Reiko Kaneko stops cheap imitation tableware product

When ceramics designer Reiko Kaneko discovered that retailer Joy was selling an almost identical tableware product to her Breakfast Express Train, she decided to take action.

The item – called the Egg and Soldiers Train – looked extremely like Reiko Kaneko’s ceramic Breakfast Express Train, and was being imported by gifts and interior accessories supplier Sifcon International plc.

Reiko Kaneko’s Breakfast Express is a bone china train set with birch wheels and ‘coaches’ which attach with hidden magnets. It is one of Reiko Kaneko’s original tableware designs made in Staffordshire and has been featured in several publications including the ‘Independent Magazine’ in November 2011, ‘Utopia Kitchen & Bathroom’ magazine in April 2012 and ‘Observer Food Monthly’ magazine in November 2015. The product has also been displayed at many exhibitions in the UK and France since its launch in 2011.

The almost identical Egg and Soldiers Train was found to be, by comparison, a cheap imitation made by a factory in China and offered to customers in the UK.

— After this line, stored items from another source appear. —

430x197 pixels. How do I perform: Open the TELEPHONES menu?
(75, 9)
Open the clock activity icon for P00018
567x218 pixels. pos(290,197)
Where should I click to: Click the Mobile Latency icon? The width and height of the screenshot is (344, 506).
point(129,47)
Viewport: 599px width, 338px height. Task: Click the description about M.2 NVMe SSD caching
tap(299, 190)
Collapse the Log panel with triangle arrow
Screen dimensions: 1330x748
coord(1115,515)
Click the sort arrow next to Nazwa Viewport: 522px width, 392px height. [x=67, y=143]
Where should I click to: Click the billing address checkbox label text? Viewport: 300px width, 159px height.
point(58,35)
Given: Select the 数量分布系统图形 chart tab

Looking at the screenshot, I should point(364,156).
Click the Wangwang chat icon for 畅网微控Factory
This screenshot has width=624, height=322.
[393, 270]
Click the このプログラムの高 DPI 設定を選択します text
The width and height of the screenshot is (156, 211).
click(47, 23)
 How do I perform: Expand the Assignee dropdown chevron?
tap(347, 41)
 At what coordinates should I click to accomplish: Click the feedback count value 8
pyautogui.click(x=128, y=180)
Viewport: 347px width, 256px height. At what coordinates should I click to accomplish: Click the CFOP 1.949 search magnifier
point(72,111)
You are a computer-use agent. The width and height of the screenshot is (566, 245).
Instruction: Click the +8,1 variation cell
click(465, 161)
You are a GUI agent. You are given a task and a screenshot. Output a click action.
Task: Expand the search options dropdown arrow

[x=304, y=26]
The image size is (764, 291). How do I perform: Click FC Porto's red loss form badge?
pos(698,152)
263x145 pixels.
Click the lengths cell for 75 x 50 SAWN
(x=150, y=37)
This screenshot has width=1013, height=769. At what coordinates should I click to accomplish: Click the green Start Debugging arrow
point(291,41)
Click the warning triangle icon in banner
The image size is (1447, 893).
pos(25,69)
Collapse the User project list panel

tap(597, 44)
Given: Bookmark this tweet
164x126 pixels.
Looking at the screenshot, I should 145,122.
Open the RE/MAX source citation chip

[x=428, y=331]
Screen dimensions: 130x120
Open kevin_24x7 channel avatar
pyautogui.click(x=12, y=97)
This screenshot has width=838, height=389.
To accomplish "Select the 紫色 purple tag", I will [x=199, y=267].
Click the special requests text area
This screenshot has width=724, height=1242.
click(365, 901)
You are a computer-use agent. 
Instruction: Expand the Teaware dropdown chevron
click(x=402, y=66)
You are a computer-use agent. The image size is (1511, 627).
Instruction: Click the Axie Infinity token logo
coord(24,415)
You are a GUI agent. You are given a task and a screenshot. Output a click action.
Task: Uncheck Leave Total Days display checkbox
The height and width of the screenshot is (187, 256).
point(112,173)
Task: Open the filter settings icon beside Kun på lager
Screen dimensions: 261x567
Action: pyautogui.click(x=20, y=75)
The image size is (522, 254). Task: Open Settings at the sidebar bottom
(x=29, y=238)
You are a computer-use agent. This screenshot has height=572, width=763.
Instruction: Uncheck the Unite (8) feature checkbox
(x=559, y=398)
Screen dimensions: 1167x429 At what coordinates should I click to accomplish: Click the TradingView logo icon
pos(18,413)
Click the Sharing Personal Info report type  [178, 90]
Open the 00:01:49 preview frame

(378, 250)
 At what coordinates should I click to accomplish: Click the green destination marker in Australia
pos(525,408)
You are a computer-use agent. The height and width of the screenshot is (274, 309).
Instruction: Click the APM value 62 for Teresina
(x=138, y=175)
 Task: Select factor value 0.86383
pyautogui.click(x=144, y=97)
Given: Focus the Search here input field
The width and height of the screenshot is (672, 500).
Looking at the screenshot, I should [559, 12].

Reiko Kaneko is a member of ACID (Anti Copying in Design). When she discovered the Egg and Soldiers Train in Joy, she instructed lawyer Gavin Llewellyn (of ACID legal affiliate firm Stone King LLP), to write to Joy asserting the company’s rights in the unregistered design.

Contact was also made with Sifcon, which was importing the same items. Joy revealed that it had bought its items from Sifcon. Both parties denied any knowledge of the alleged infringement.

Following negotiations, Sifcon has agreed not to import any further items of the novelty breakfast set and both Joy and Sifcon have assured Reiko Kaneko that they were not aware of any issues of design infringement over the product, which was being offered as an off-the-shelf item in the Far East. Sifcon has also paid damages to Reiko Kaneko on the items it imported.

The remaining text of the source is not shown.